Records from a collection:
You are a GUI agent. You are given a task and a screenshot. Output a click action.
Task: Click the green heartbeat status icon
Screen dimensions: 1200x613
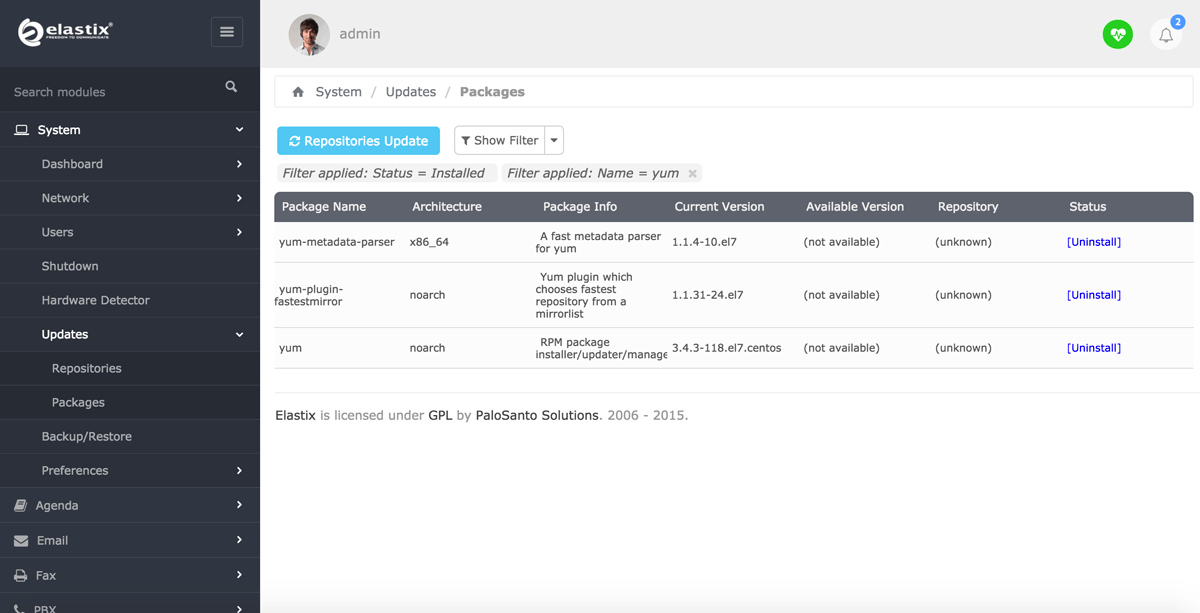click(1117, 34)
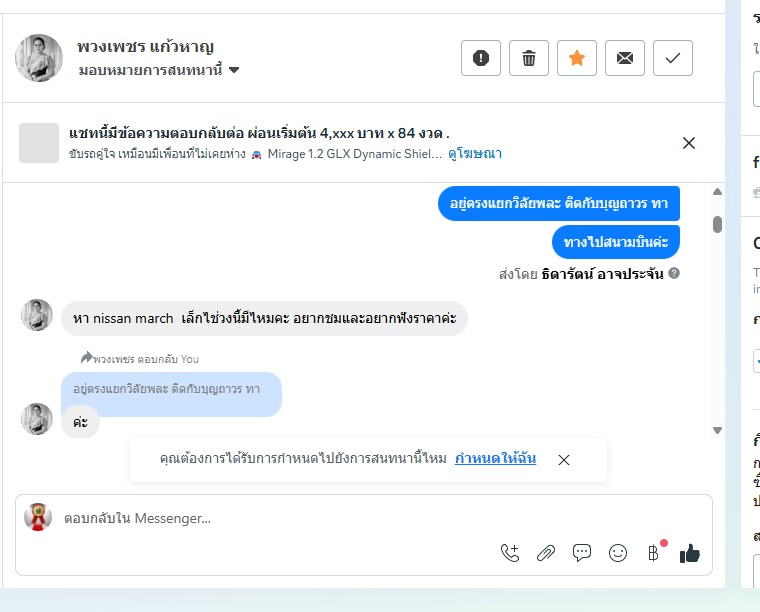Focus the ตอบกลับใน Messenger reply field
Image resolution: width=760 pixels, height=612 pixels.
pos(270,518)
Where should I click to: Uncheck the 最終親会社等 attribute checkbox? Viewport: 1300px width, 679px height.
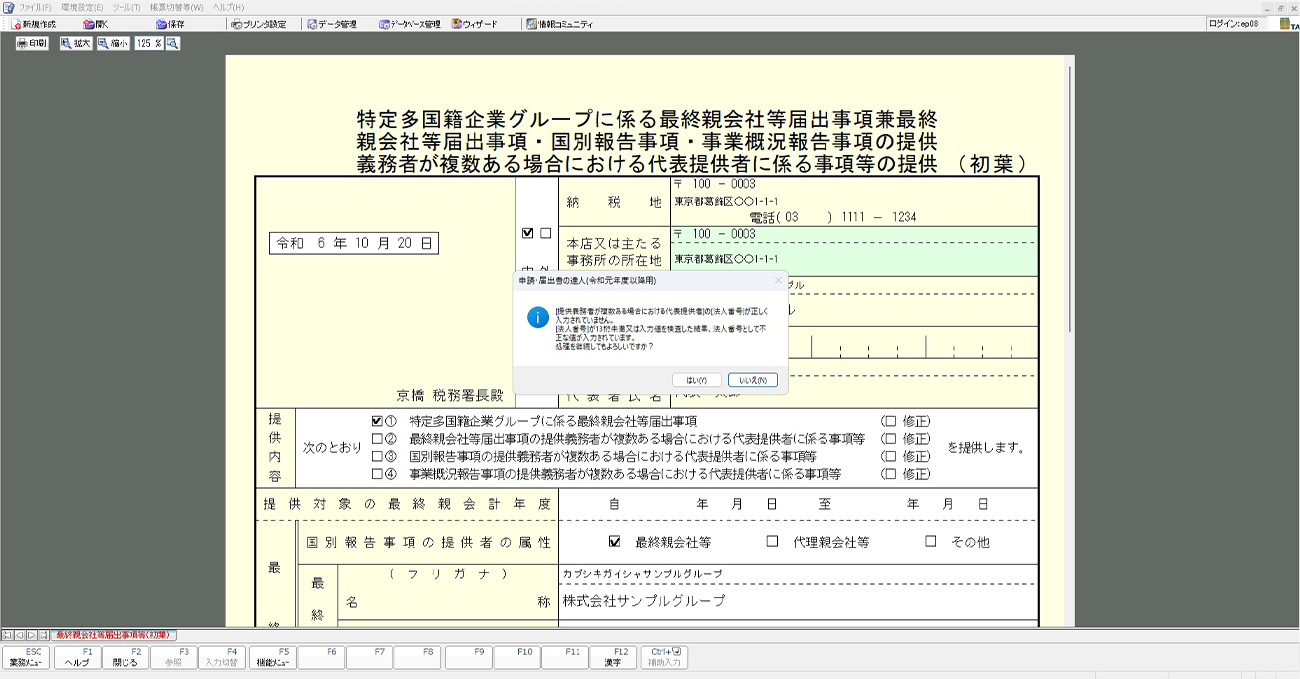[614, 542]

▶ WHAT IS REQUIRED:
Reproduce all of the data above verbatim, omitting the pictures.

▶ THE REPLY:
You are a GUI agent. You are given a task and a screenshot. Output a click action.
Task: Click the green heartbeat status icon
Screen dimensions: 1200x613
click(1117, 34)
Focus the ตอบกลับใน Messenger reply field
Image resolution: width=760 pixels, height=612 pixels.
pos(270,518)
Where should I click to: Uncheck the 最終親会社等 attribute checkbox? Viewport: 1300px width, 679px height.
[614, 542]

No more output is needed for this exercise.